You cannot write a prescription without the element of the placebo. A prayer to Jupiter starts the prescription. It carries weight, the weight of two or three thousand years of medicine. - Eugene F. Dubois (1946)
As I was doing my literature research, I was also surveying healers and healees to understand healing better. It still took me a lot of delving into the research literature and further personal observations of spiritual healing to overcome my lingering doubts, skepticism and concerns that that original healing might have been some sort of aberrant fluke of chance.
Over the ensuing years, I was led further in the direction of exploring self-healing methods and mechanisms. Working in the US as a psychiatrist, I was incredibly frustrated by the detrimental influence of the managed care insurance on my chosen profession. I had gone into psychiatry to help people with psychotherapy, in the days when psychiatrists saw people for one to five hours per week of talking interventions, with minimal, if any, prescription of medications. Over the years, this had shifted to psychiatrists being primarily dispensers of psychoactive drugs, with sessions that were covered by insurance for only 15-20 minutes once a month. Working with children, I was able to negotiate a luxurious (within the current system) 30 minutes monthly, as I needed to speak not only with the children but also with parents, school teachers and school nurses, and family physicians who often handled refills of the prescriptions I wrote. Needless to say, this was a serious challenge to someone wanting to continue offering psychotherapy!
My solution was to explore the teaching of self-healing methods in the limited time I was allowed for each clinical encounter. I detail the process of these explorations elsewhere (Benor, 2006). What I eventually developed is a self-healing intervention I call the Wholistic hybrid derived from EMDR and EFT (WHEE). WHEE invites people to dialogue with their pains and other symptoms, to discover what their inner self is wanting them to know and what it wants them to do differently in their lives. When they connect with their inner reasons for having pains, the pains often diminish part-way towards zero within minutes. By tapping on the right and left sides of their body, while reciting personalized affirmations focused on their problems, the rest of their pains can be resolved (Benor, 2009; Web ref 2.)
I have taught WHEE to numbers of people who were either scheduled for surgery or had already had surgery that proved unsuccessful in relieving pains in their knees and other joints, usually with the diagnosis of osteoarthritis. Here is a composite example of how WHEE can work in such situations:
'Selma' had had knee pain due to osteoarthritis for over ten years, gradually worsening to the point that she was given a knee replacement. Her pains worsened following surgery. In her first WHEE session she dialogued with the pain, hearing that it had been yelling at her with an ever-increasing stridency to take some weight off her legs.

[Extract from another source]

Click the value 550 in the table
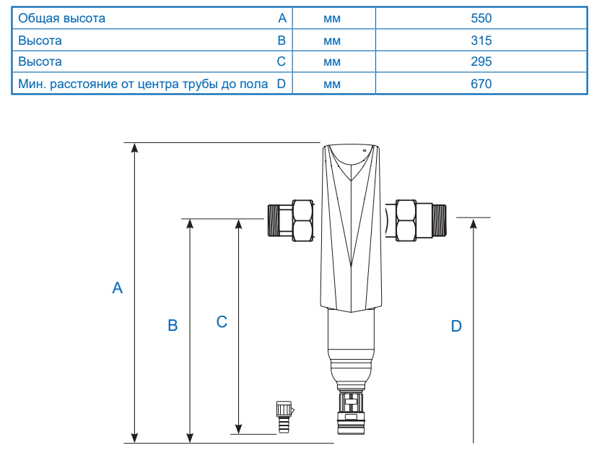[x=481, y=18]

Selma teared up in frustration as she received this message, because her lifelong struggle with excess weight had never succeeded more than briefly. No matter what diets she had tried, the weight always returned.
Nevertheless, her pain diminished from a level 12 (on a scale of zero = none, to 10 = the worst it could be) to a level 7 as she dialogued with the pain. In essence, her pain no longer had to shout at her to get her attention, so it could speak to her in a gentler voice. Inviting Selma to dialogue with her body further, she came into awareness that she felt very vulnerable when she was thinner, and therefore could not keep the weight off. She had no awareness at this point about why she might be feeling vulnerable when she weighed less.
Having taken a thorough life history as a preliminary to her dialoguing with the pain, I was aware that she had suffered sexual abuse in childhood. Obesity is extremely common in women who experienced sexual abuse, as eating is a self-comforting behavior and as being fat creates a protective armoring – both literally (in the sense of one's feeling oneself to be more solid and unassailable) and in making sexual advances less likely.
In response to my questions, Selma noted that her weight increase began shortly after a date rape at age 14. This became the focus of her further work with WHEE, over a period of several months. With the resolution of her (previously unidentified) post traumatic stress disorder (PTSD), her eating and weight issues were also resolved.
Throughout the course of therapy, Selma's knee pain became the barometer for her progress. As painful emotional issues bubbled to the surface, her knee pain would increase – though never to the initially high levels. As these issues were released and resolved with WHEE, her knee pain steadily diminished, but always remained – hovering around zero to two.
The final clearing of Selma's pain came when she cleared her meta-anxieties about releasing the pain completely. Her pain had been with her for so many years, that she had become used to being a person with pain. It was only when she used WHEE to clear her anxieties about being without the pain – as an alarm to alert her to perceived (often exaggerated or misperceived) dangers in her life – that the pain finally abated. Then Selma was able to install positive cognitions and feelings with WHEE to replace the negative ones she had released, and to say a final goodbye to her pain.
The above illustrates a variety of points. First and foremost, it highlights that pain is not a scourge to be treated with pain-killers as I was taught to do in medical school. It took me many years of working with people in pain to realize that pain is a messenger from one's inner self that is calling for attention to overlooked, ignored and repressed problems.
It was helpful (probably more accurately, it was necessary) for me to have worked within a wholistic framework for several decades in order to arrive at this awareness. As mentioned above, wholistic healing addresses the entire spectrum of a person's experiences, including body, emotions, mind, relationships (with other people and the environment) and spirit (Benor, Web ref 1.). Within a wholistic framework, any symptom is viewed as a message from the unconscious mind that is begging for attention to one or more levels of our being. By addressing the message, we may often connect with deep issues that are contributing to or causing what the medical profession diagnoses as physical problems to be treated and, if at all possible, cured.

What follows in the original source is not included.